Maine, Rhode Island, Vermont

These smaller states face proportionally smaller absolute costs but have fewer competitive retail options. VT's unique structure (Burlington Electric Department is not a full ISO-NE market participant) partially insulates commercial ratepayers. ME and RI commercial customers should lock current-term contracts before June 2028 uncertainty introduces risk premiums.

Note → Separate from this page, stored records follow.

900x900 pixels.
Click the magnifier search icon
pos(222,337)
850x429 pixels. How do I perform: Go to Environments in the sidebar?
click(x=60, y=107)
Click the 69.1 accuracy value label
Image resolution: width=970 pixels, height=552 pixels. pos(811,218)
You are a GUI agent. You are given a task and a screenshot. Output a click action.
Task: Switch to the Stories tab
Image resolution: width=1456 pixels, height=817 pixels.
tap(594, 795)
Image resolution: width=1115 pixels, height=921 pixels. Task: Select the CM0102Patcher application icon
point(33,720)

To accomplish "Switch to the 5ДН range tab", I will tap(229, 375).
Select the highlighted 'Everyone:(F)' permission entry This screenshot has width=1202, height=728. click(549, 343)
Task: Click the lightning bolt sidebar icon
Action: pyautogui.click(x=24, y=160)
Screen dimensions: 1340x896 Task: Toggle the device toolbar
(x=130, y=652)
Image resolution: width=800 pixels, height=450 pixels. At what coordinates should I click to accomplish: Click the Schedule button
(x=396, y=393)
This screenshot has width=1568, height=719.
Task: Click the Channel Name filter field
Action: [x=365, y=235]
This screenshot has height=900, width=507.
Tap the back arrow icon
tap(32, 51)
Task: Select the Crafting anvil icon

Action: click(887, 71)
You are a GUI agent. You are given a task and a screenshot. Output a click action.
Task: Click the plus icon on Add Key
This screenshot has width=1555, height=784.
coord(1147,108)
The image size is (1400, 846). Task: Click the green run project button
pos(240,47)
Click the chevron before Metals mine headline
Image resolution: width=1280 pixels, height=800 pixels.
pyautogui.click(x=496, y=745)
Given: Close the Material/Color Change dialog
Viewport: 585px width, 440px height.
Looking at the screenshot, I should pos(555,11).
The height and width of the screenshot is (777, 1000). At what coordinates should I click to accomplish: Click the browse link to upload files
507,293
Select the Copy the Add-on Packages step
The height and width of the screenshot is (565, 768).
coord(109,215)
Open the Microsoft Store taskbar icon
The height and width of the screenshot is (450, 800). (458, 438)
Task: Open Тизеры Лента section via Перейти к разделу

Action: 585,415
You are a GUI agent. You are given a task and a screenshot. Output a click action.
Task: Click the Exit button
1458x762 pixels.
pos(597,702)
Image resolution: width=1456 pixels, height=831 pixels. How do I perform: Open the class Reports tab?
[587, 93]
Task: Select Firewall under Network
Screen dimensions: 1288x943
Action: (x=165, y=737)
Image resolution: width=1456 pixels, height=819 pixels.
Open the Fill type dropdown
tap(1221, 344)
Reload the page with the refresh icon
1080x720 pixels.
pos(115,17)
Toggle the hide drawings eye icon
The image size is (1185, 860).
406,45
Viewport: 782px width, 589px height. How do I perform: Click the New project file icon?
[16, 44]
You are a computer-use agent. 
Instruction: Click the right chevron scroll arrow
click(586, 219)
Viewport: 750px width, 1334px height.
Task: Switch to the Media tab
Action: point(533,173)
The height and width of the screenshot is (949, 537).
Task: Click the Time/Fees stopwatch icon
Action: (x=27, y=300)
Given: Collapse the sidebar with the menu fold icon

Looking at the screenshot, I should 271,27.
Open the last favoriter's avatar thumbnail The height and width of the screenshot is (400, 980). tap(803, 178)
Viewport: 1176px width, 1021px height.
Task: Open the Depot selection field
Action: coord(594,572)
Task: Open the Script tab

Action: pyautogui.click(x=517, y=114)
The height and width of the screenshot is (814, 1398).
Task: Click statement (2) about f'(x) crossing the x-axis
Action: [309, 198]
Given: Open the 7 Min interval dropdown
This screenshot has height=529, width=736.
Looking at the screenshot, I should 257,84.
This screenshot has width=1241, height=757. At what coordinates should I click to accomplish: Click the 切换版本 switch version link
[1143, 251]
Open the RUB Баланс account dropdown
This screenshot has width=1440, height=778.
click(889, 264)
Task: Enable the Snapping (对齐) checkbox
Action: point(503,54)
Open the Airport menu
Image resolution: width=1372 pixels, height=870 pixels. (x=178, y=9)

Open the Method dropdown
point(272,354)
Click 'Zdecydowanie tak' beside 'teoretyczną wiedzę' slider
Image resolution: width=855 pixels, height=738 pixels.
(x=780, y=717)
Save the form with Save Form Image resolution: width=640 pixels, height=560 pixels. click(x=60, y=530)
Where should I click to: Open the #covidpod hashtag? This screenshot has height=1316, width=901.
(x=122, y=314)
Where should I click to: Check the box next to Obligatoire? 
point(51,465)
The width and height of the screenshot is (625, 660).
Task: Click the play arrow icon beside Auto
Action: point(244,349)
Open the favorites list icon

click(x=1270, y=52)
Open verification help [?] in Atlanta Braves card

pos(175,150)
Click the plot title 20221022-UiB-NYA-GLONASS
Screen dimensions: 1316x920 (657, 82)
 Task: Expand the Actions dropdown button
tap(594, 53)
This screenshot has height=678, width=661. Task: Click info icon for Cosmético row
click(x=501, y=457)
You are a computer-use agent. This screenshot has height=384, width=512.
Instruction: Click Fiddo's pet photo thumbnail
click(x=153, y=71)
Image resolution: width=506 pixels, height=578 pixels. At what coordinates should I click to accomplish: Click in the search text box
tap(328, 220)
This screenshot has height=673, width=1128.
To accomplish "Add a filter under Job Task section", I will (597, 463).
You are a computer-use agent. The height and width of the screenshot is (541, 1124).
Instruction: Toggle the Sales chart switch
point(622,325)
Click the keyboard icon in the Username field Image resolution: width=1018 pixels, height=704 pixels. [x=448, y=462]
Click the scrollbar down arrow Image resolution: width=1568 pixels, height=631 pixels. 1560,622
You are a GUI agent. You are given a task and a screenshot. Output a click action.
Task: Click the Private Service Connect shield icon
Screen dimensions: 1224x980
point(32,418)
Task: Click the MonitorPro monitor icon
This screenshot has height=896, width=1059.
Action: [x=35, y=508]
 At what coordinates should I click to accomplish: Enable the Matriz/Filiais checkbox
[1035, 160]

Action Items for New England Commercial Buyers

  • Extend Current Contracts Through June 2028: If your commercial electricity contract expires in 2027, negotiate an extension through at least May 2028 to avoid the uncertainty window around the first prompt auction. Fixed-price options expiring beyond June 2028 are already limited.
  • Request Capacity Cost Breakdowns: Ask your supplier to show the capacity component of your rate separately. Understanding your baseline capacity cost (~$3-4/MWh at current FCM clearing prices) enables you to model the potential impact of higher prompt auction clearing.
  • Evaluate Demand Response: The prompt auction increases the value of demand response in ISO-NE. If your facility can curtail 100+ kW during system peaks, enrollment in a demand response program could generate $10,000-$25,000/year in capacity credit revenue — effectively offsetting the higher capacity charges you'll pay on your supply contract.
  • Track Phase 2 (Seasonal Auctions): The winter capacity premium — expected with Phase 2 in late 2026 — will be the most significant cost impact. If your business operates 24/7 through winter, consider behind-the-meter backup generation (propane or dual-fuel) to reduce your winter capacity tag.